## Raw data
★ ★ ★
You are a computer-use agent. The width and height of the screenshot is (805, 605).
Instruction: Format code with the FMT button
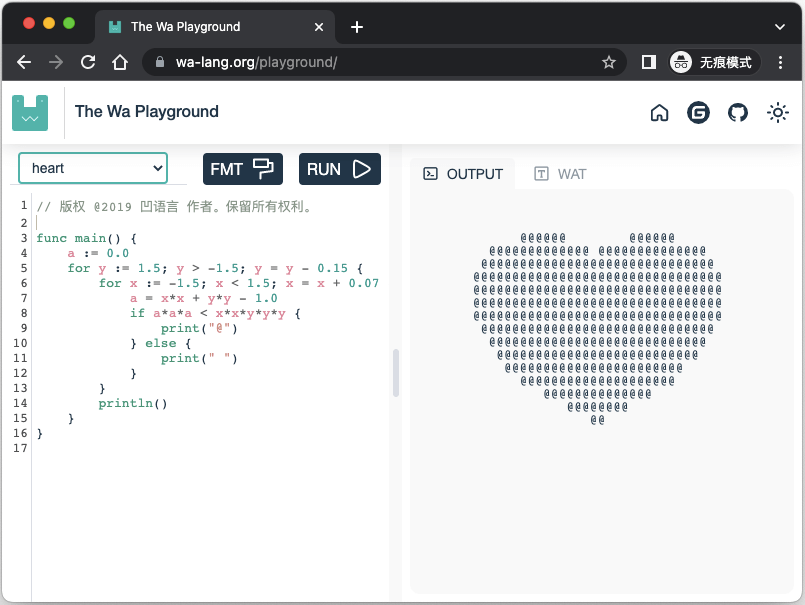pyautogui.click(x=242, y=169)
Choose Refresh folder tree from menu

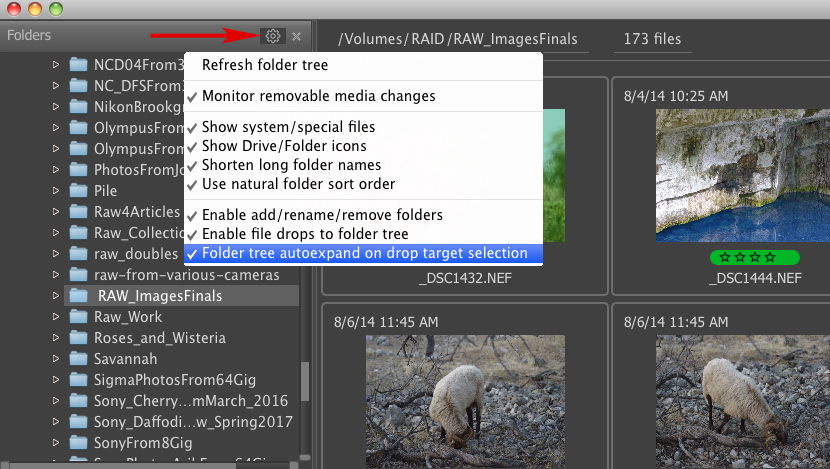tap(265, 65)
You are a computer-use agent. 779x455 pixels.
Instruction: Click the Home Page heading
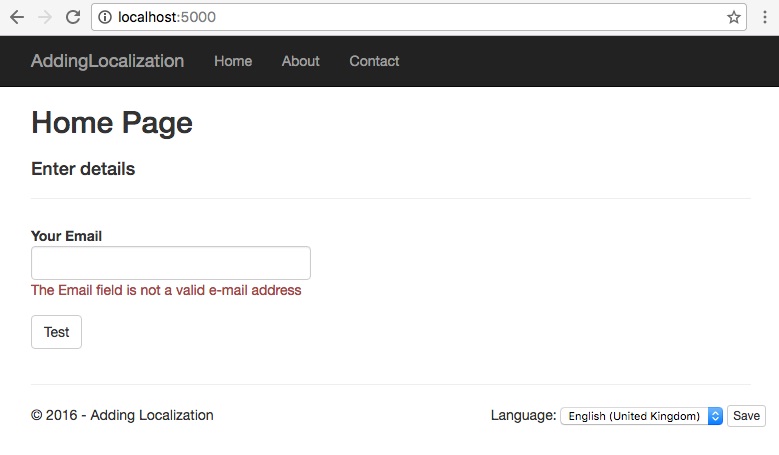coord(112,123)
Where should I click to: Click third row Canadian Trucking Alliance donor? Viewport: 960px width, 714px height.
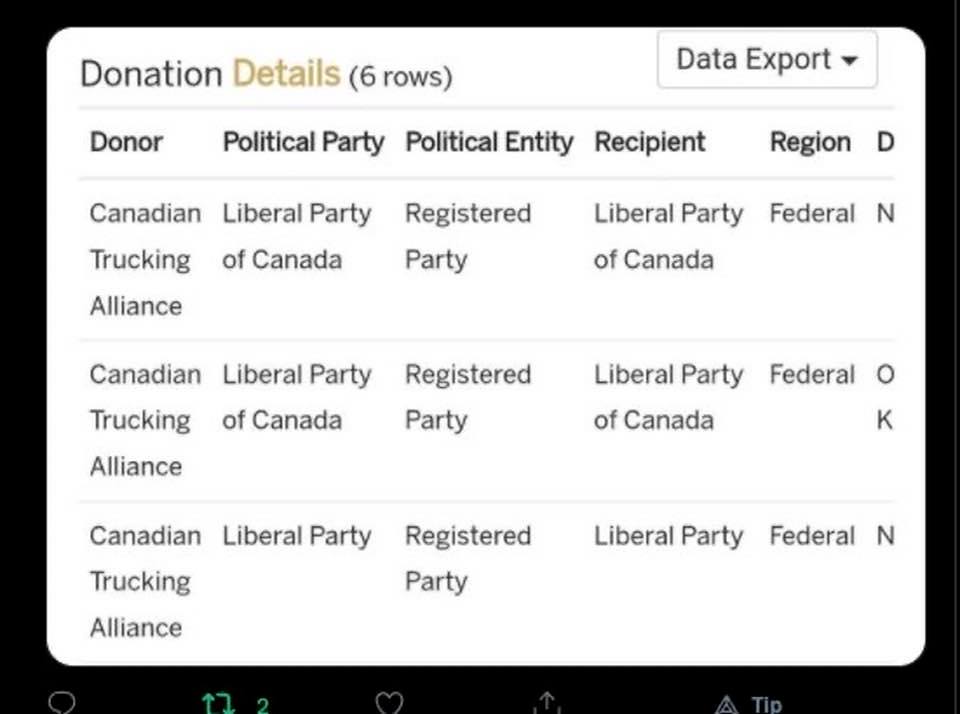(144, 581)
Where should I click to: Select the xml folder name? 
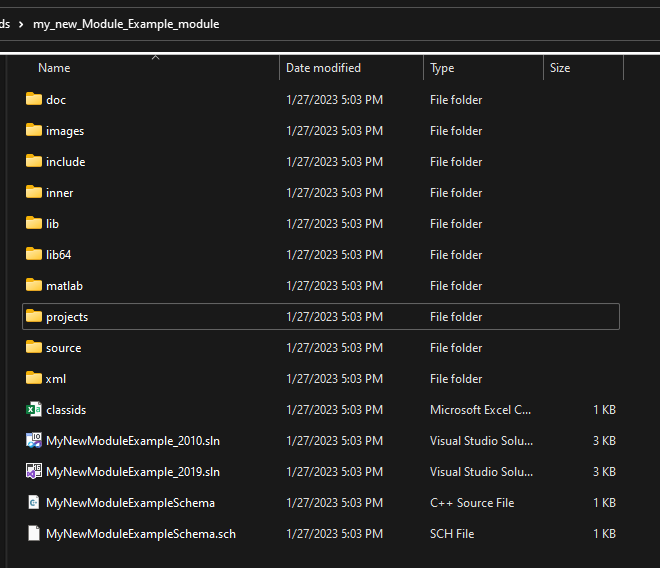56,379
★ ★ ★
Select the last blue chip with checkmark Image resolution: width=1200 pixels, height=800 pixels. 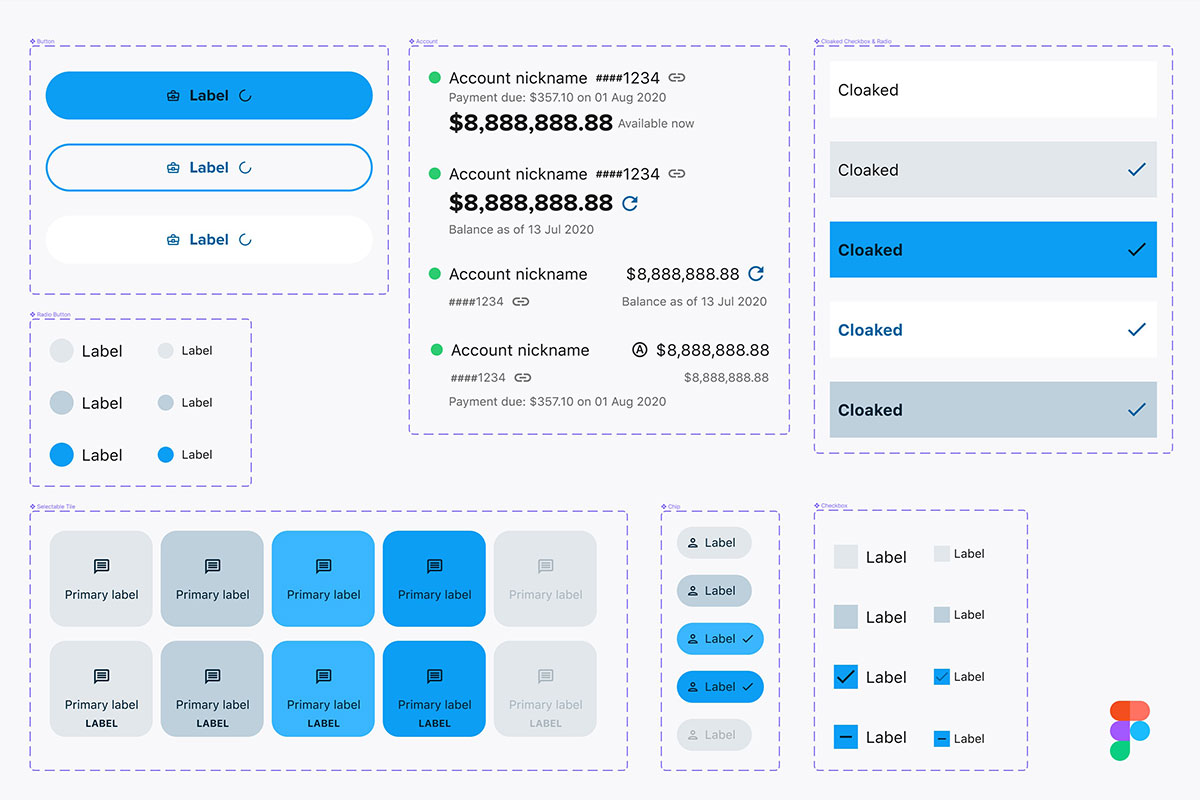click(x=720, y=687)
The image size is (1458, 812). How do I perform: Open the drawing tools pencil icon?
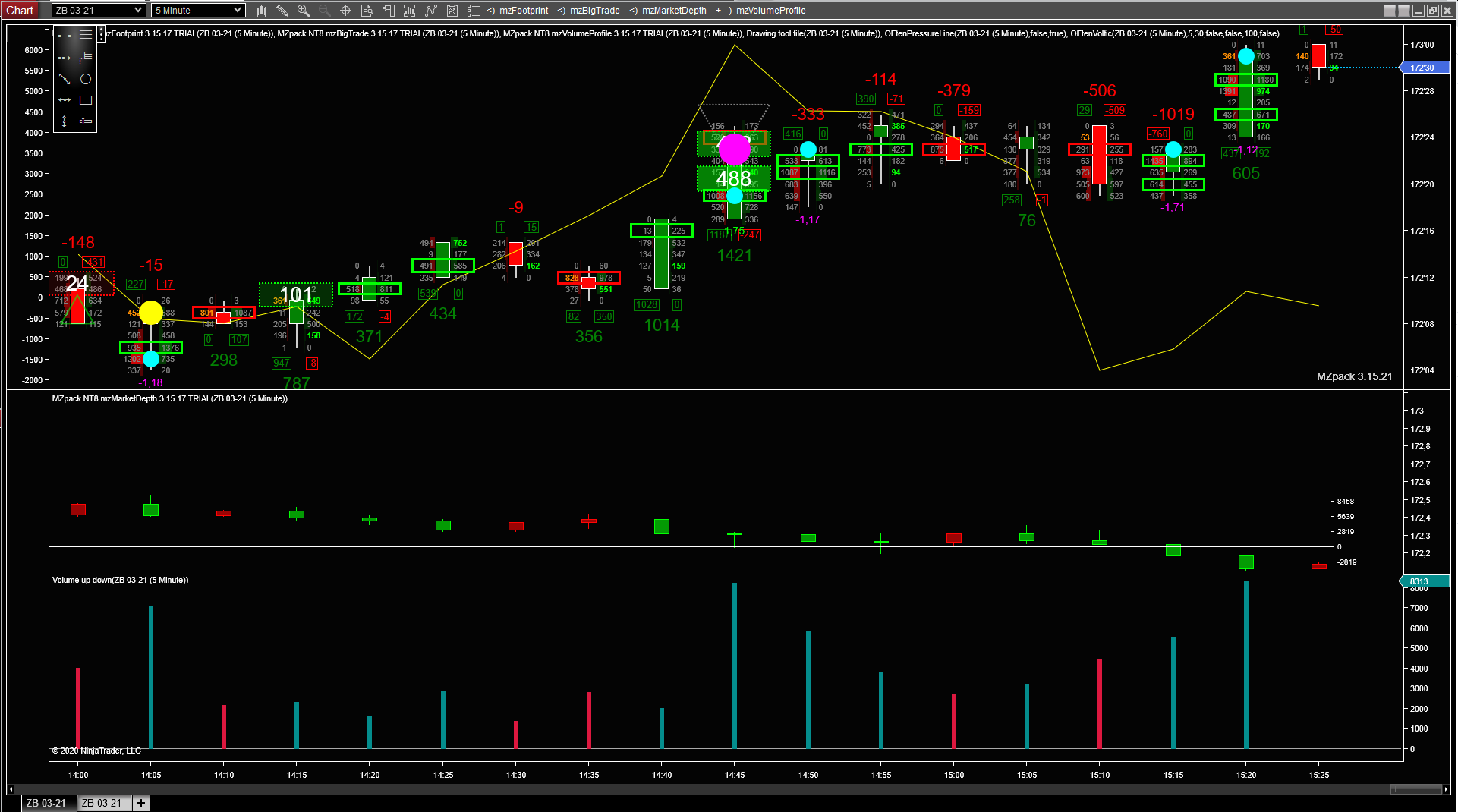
★ ★ ★
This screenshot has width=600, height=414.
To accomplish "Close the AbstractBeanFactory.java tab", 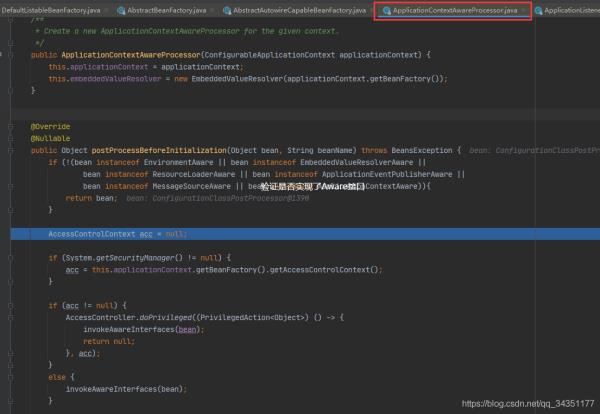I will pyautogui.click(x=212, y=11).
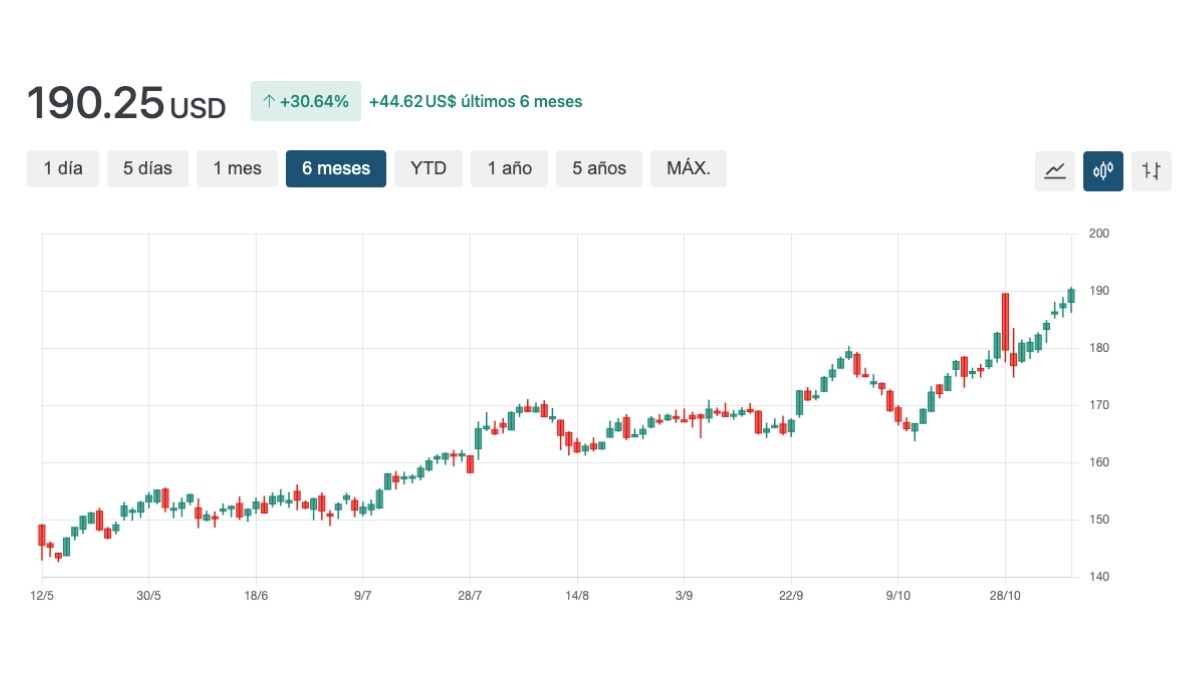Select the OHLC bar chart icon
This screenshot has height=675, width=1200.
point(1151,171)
★ ★ ★
Copy out each line of the records where the word "agent" appears.

You are a computer-use agent. The width and height of the screenshot is (805, 605).
You are a computer-use agent. 779x455 pixels.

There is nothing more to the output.